Probability bands are not a guaranteed way to make money in the markets, nothing is. They are simply ONE more tool which can give a trader a greater edge and a low risk entry. I have found Van Tharp's books and courses are very useful and money management is THE most important thing a trader can learn.
Any support/resistance area that frequently causes reversals can be a great place to place a trade because if you are wrong you can get out with a relatively small loss. If you've read Tharp I will refer to this as a 1R loss. The reason that probability bands are useful is because they are a 1 to 2 Std Deviation volatility move.
They often are the high or low of that index, sector, or stock and by getting in with a small stop and potentially holding the position till the end of the day you will see when you evaluate probability bands that you can create a positive expectancy system with them.
There are many ways I use probability bands. I use them for the indexes and sectors to spot reversals. If I see a sector or index at an extreme I may watch for many things before I take the trade (such as a tick spike, ticki spike, buy/sell program hitting the market, or even basic methods like stochastics cross or divergences in RSI, MFI, or stochastics). I also look at the hourly charts and if the index, sector, or stock is also below its bollinger band on the hourly chart I often will just take the trade a bit early. Again if these levels do not hold I IMMEDIATELY get out. Often, if I am a bit early, I will get out with a small loss and then jump back in again a few minutes later.

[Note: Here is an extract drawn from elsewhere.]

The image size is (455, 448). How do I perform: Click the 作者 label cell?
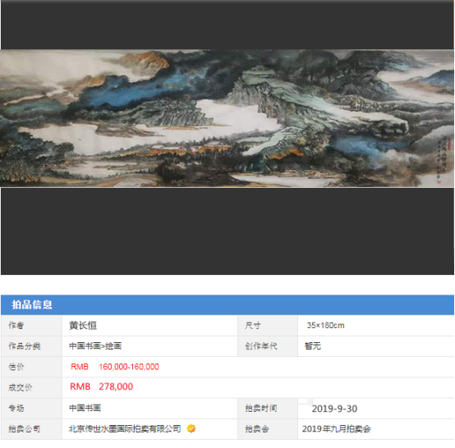[32, 326]
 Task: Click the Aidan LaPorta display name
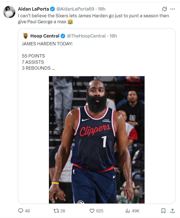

My stops are 10 cents on most NYSE stocks, 20 cents on more volatile NASDAQ stocks, 10 cents on QQQ, and 15 cents on SPY and DIA. I almost always enter the stop loss as I have found one of my trading flaws is my need to be right is so great that I often will not get out manually once my stop gets broken and this has lead to some large losses.
That is why I agree so much with what Steve said above, understanding yourself and learning to either fix or find ways to minimize your personal weaknesses is the key to being successful as a trader. Good luck trading.